→ **Exercise**
For this exercise, write out only the lines of the entries below from the one with "Where should I click to: Mute" up to and including the one with "Given: Click the apps grid icon at top left", exactly as they are. Pictures stay out.
---------- Information shown ----------
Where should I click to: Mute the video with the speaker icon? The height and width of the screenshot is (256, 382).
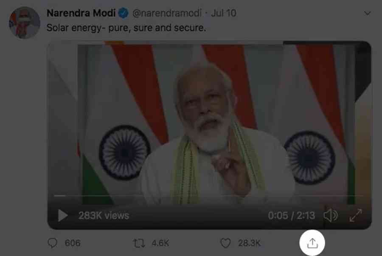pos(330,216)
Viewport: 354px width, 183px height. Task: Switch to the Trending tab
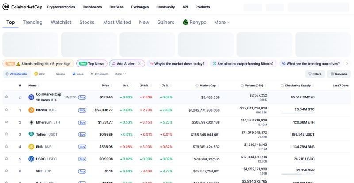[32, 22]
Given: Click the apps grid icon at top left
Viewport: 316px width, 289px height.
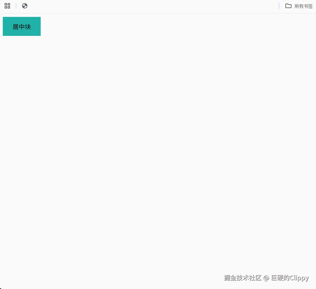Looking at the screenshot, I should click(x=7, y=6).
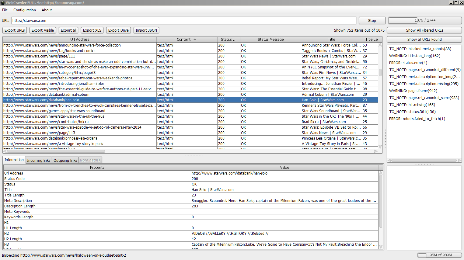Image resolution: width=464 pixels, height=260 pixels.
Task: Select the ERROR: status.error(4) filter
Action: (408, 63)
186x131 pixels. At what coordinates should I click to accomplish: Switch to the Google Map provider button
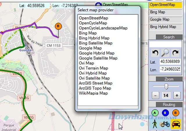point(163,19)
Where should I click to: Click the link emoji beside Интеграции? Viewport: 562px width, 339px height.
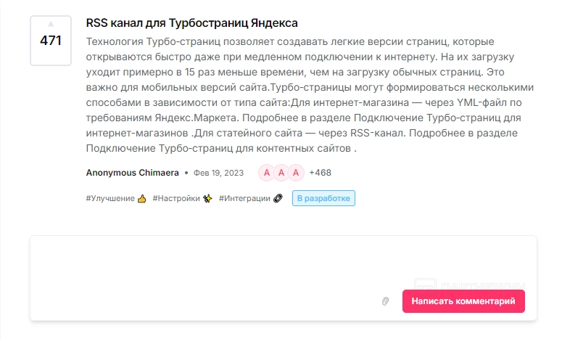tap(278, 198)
----------
---------- Information shown ----------
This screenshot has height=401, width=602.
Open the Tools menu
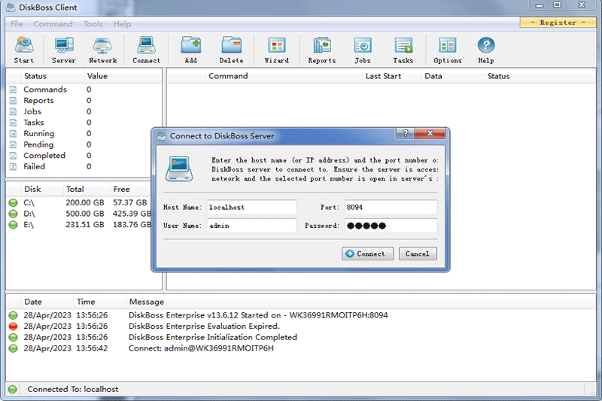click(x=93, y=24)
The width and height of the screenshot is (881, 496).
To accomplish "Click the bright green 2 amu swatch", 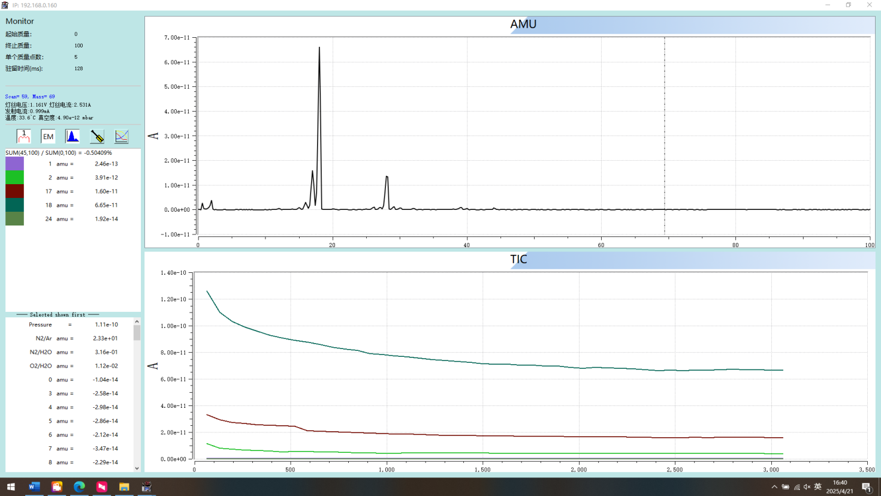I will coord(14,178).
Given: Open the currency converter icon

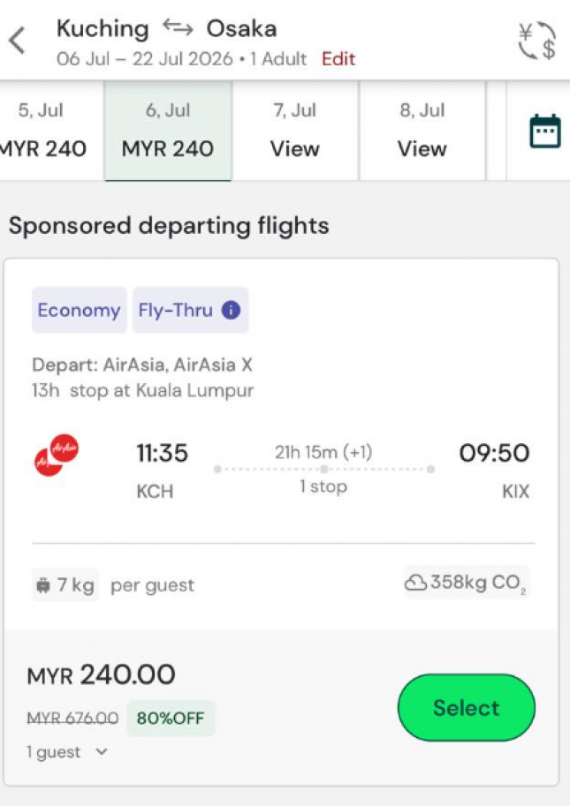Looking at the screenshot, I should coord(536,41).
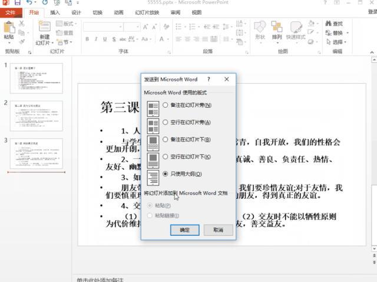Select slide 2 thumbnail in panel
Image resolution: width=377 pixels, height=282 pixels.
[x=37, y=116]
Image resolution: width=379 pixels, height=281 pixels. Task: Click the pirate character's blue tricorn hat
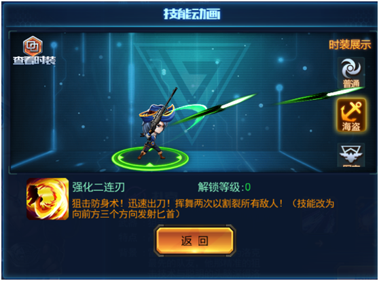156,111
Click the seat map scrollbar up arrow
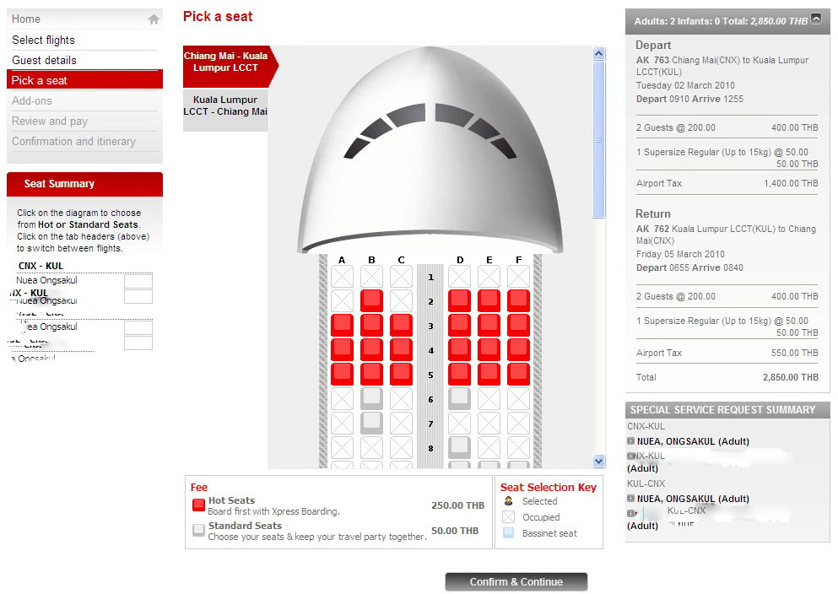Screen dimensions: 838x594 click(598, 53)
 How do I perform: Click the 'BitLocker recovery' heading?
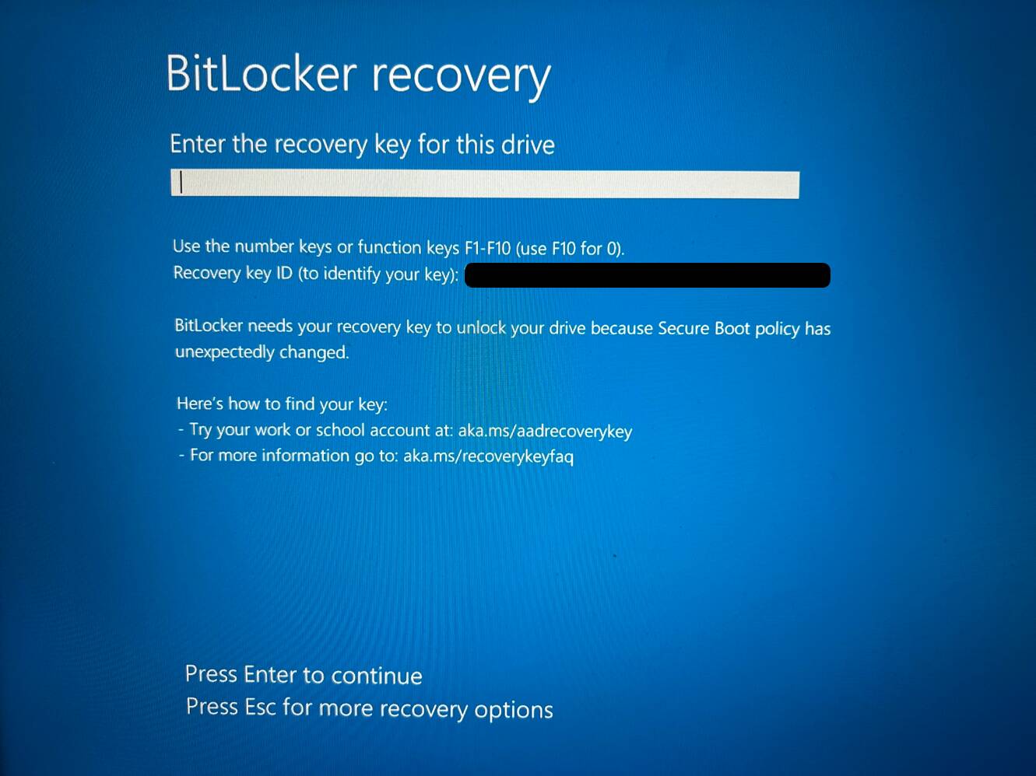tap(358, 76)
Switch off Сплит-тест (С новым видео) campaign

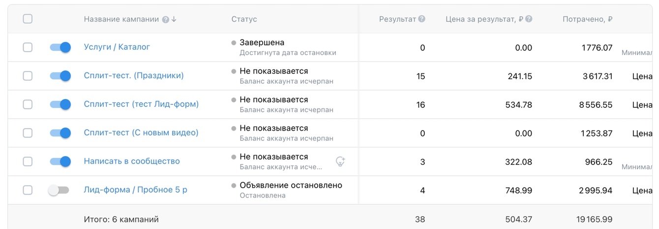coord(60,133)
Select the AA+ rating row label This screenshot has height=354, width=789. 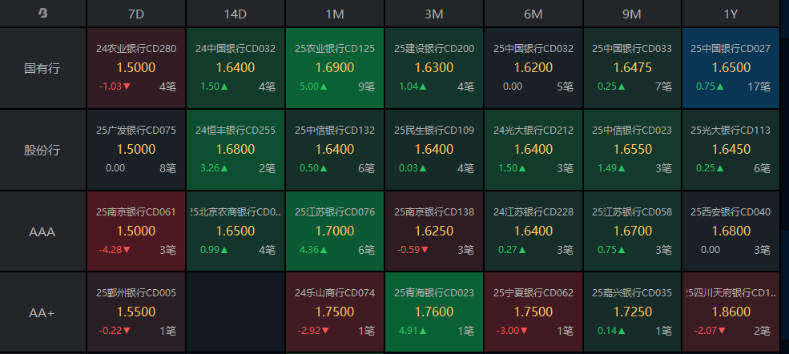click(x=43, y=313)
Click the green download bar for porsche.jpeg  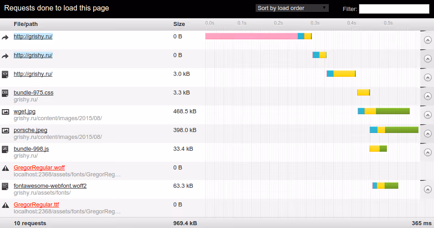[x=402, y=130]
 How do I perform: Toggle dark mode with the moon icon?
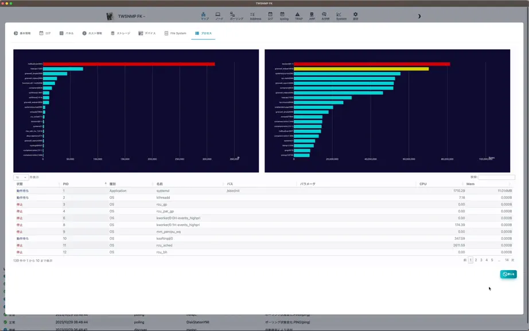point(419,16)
----------
---------- Information shown ----------
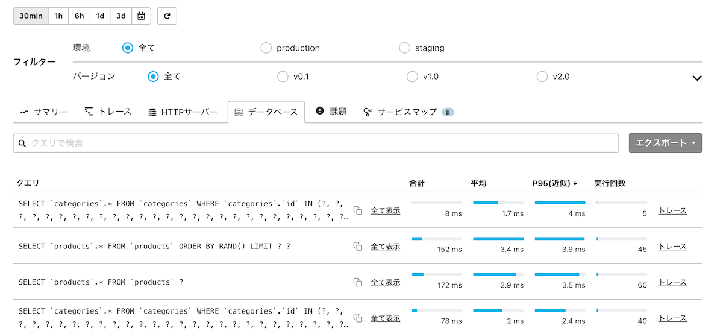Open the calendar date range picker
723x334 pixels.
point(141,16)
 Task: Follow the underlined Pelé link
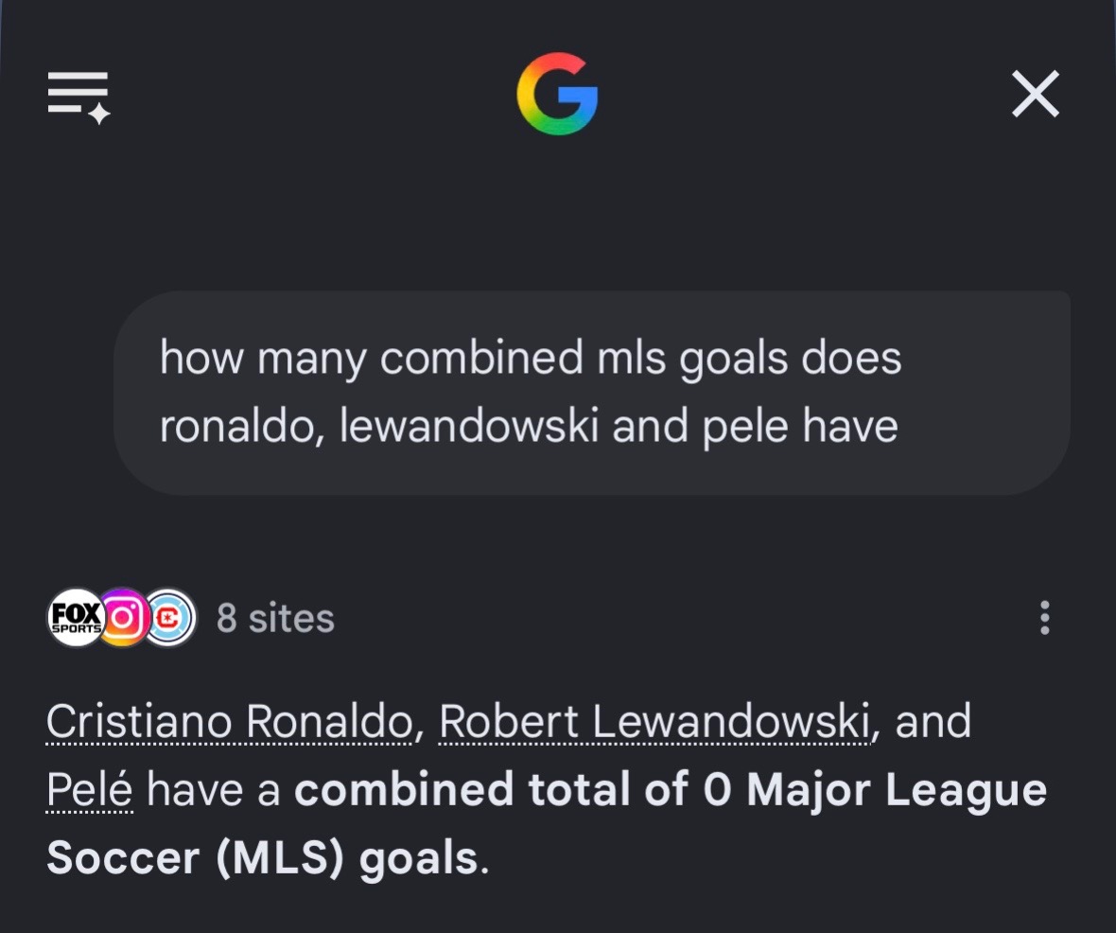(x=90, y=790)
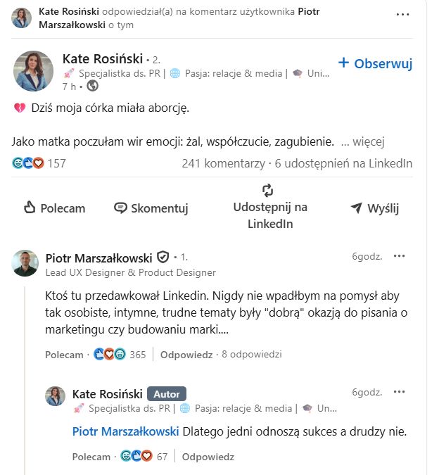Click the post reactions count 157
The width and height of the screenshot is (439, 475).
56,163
----------
→ **Response box**
Where should I click to: Mute the video with the speaker icon? The height and width of the screenshot is (256, 382).
pos(330,216)
Viewport: 354px width, 183px height. Task: Switch to the Trending tab
[32, 22]
Given: Click the apps grid icon at top left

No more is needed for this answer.